= Data for review =

-- Opening Marker --

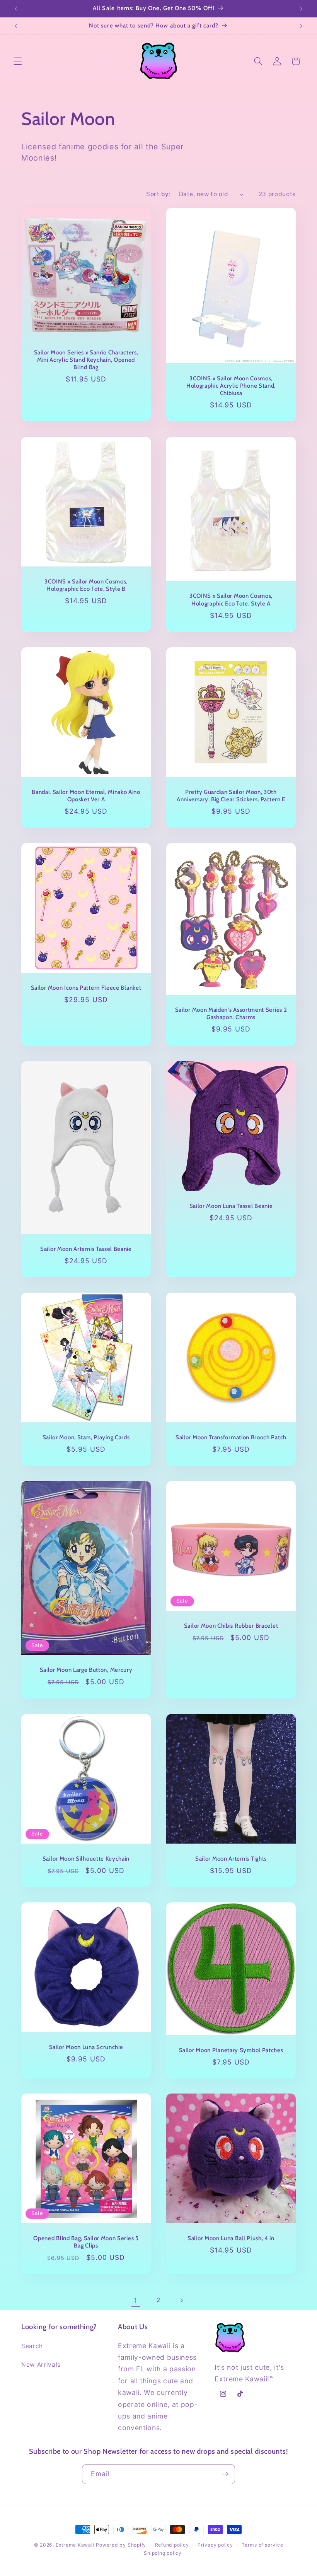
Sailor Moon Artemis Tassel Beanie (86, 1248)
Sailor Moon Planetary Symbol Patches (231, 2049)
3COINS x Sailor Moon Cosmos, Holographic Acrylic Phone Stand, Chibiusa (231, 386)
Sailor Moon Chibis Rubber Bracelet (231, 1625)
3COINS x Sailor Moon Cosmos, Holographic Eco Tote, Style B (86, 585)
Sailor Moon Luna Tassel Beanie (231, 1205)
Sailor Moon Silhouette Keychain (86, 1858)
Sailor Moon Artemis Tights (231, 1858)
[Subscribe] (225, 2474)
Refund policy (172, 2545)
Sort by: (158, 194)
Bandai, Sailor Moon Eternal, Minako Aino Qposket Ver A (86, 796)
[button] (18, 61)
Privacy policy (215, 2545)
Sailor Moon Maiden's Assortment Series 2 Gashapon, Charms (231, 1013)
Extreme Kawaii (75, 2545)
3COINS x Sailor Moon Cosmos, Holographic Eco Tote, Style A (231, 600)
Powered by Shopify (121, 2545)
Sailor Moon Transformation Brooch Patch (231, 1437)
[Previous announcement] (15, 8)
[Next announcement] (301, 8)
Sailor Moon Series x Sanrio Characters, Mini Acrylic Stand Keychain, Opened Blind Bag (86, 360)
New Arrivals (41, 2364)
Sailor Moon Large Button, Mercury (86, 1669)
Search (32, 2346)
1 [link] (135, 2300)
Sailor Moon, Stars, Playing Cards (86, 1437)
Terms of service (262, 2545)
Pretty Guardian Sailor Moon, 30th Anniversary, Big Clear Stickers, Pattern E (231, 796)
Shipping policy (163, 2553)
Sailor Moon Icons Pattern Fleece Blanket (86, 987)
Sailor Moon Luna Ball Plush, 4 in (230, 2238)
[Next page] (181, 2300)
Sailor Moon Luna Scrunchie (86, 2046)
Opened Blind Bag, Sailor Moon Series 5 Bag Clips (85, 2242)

-- Closing Marker --
-- Opening Marker --

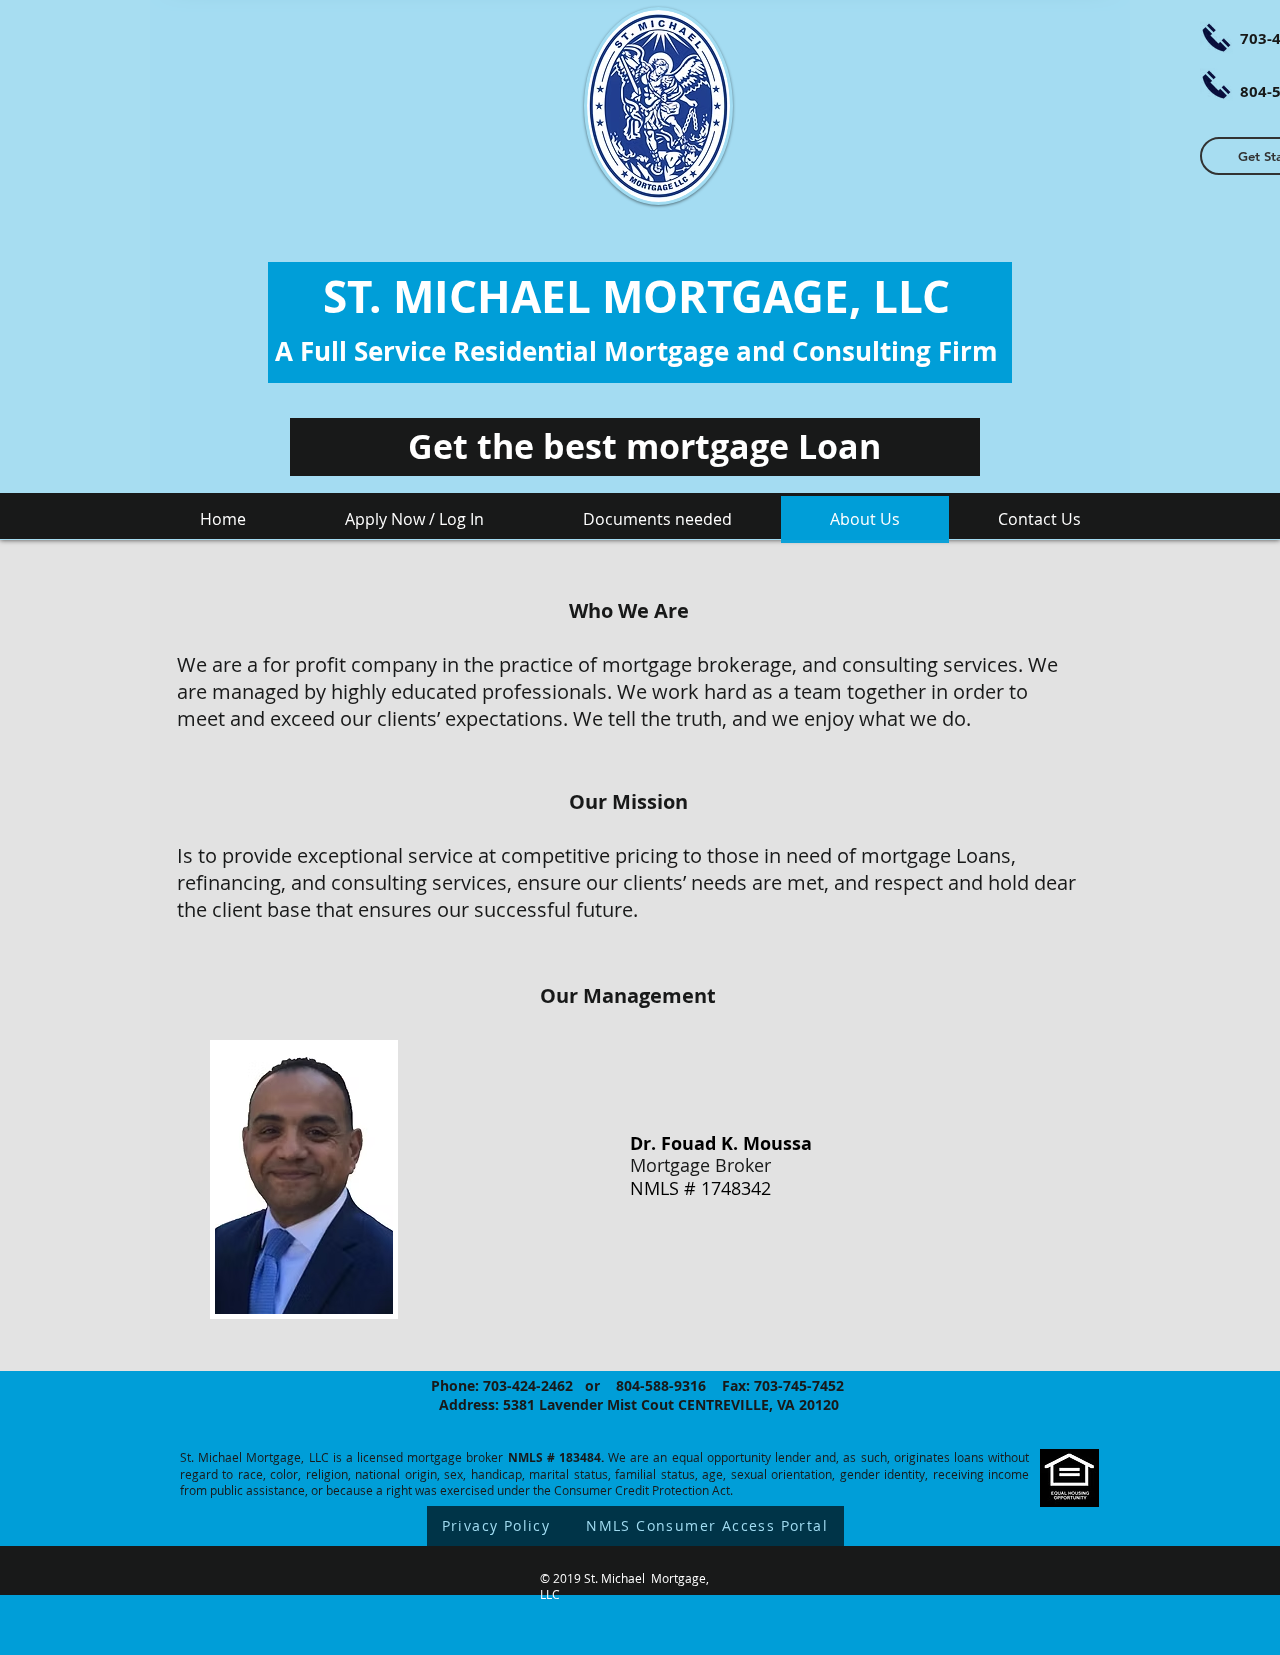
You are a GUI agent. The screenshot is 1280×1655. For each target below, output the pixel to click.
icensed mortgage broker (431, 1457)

-- Closing Marker --

Look above for the line with "3COINS x Sailor Moon Cosmos, Holographic Eco Tote, Style B"; retype exactly that line, every line after it up to the line with "New Arrivals (41, 2364)", and that line too, nothing else.

3COINS x Sailor Moon Cosmos, Holographic Eco Tote, Style B (86, 585)
Sailor Moon Luna Tassel Beanie (231, 1205)
Sailor Moon Silhouette Keychain (86, 1858)
Sailor Moon Artemis Tights (231, 1858)
[Subscribe] (225, 2474)
Refund policy (172, 2545)
Sort by: (158, 194)
Bandai, Sailor Moon Eternal, Minako Aino Qposket Ver A (86, 796)
[button] (18, 61)
Privacy policy (215, 2545)
Sailor Moon Maiden's Assortment Series 2 Gashapon, Charms (231, 1013)
Extreme Kawaii (75, 2545)
3COINS x Sailor Moon Cosmos, Holographic Eco Tote, Style A (231, 600)
Powered by Shopify (121, 2545)
Sailor Moon Transformation Brooch Patch (231, 1437)
[Previous announcement] (15, 8)
[Next announcement] (301, 8)
Sailor Moon Series x Sanrio Characters, Mini Acrylic Stand Keychain, Opened Blind Bag (86, 360)
New Arrivals (41, 2364)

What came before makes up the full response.